REQUIRED ACTION: I need the lines from the one containing "Given: Open the Holstein breed link" through the last line of the entries retyped exactly, with no pictures among them.

Stored data entries

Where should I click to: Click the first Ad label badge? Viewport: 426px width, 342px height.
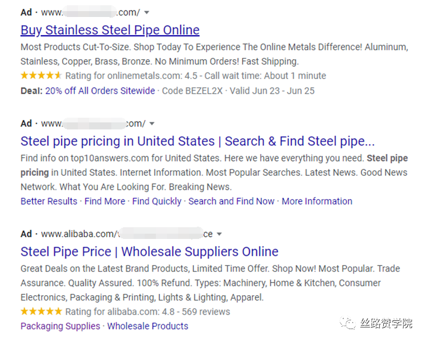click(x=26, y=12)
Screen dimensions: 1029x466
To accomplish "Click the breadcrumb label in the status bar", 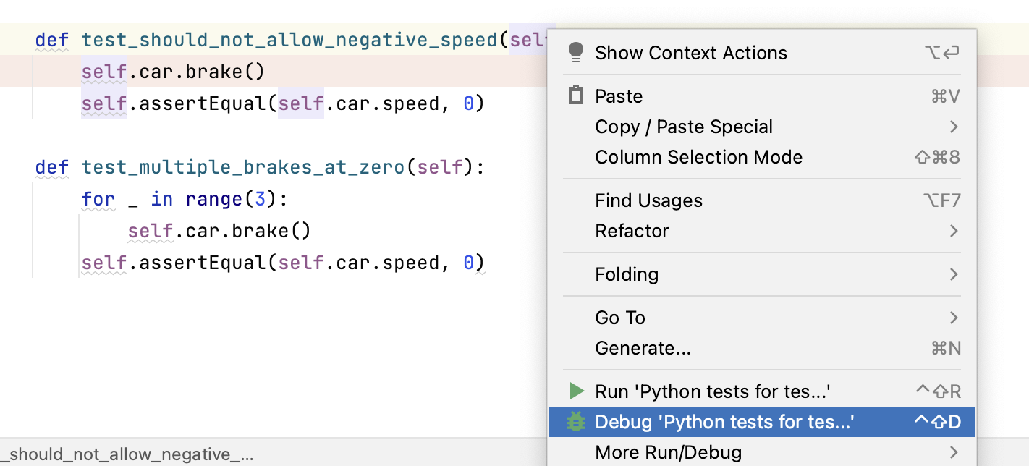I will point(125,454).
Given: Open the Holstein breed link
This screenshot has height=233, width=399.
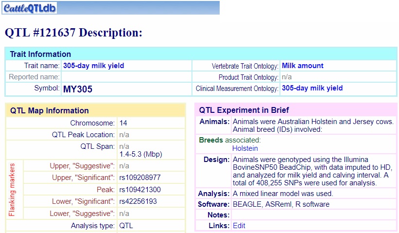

OUTPUT OF THE EXERCISE:
Given: Open the Holstein breed link
This screenshot has height=233, width=399.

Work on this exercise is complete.